TASK STATEMENT -
Would you copy each line of the records that includes the word "Privacy"?

DATA RECORDS -
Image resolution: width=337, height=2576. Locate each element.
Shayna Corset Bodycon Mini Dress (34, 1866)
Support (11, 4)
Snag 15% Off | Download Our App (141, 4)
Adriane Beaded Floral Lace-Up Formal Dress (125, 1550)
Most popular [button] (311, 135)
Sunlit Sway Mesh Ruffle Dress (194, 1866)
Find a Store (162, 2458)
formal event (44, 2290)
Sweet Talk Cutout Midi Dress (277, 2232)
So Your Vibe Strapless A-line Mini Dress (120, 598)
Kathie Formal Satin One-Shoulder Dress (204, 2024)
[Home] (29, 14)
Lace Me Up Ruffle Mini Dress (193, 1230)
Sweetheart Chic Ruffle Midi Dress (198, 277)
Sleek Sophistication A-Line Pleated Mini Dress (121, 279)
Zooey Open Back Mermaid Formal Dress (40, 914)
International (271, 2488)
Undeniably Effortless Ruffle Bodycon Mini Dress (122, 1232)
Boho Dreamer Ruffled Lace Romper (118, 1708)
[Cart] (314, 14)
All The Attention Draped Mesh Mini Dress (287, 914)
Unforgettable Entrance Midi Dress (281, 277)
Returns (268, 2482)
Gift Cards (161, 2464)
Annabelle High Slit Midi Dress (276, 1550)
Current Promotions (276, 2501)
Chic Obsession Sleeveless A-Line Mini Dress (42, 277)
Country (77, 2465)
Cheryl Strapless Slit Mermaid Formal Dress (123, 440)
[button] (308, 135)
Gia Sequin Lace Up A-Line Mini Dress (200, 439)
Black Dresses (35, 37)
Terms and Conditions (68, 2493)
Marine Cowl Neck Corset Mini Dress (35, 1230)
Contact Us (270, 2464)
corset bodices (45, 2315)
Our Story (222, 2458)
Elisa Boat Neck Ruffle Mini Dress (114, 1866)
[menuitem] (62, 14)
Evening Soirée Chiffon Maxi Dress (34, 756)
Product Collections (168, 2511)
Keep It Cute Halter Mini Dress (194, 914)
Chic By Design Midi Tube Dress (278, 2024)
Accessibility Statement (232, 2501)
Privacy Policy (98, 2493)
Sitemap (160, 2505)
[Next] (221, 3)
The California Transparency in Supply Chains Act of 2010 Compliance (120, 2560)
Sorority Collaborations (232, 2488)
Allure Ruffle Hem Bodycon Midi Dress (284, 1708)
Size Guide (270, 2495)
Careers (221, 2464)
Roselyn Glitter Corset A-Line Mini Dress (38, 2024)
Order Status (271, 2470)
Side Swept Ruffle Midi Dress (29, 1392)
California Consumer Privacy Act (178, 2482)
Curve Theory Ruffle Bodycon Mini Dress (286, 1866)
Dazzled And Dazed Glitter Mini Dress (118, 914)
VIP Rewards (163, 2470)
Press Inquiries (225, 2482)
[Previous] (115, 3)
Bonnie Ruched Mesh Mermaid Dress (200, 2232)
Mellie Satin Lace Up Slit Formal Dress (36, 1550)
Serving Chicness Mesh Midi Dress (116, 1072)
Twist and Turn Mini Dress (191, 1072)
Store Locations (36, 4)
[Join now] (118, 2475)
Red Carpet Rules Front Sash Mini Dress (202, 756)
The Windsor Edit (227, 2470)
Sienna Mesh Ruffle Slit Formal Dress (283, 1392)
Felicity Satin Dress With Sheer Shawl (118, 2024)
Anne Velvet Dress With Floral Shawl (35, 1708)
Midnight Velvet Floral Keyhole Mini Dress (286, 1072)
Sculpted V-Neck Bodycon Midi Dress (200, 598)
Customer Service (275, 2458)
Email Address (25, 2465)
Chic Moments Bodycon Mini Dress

YOUR RESPONSE -
Privacy Policy (98, 2493)
California Consumer Privacy Act (178, 2482)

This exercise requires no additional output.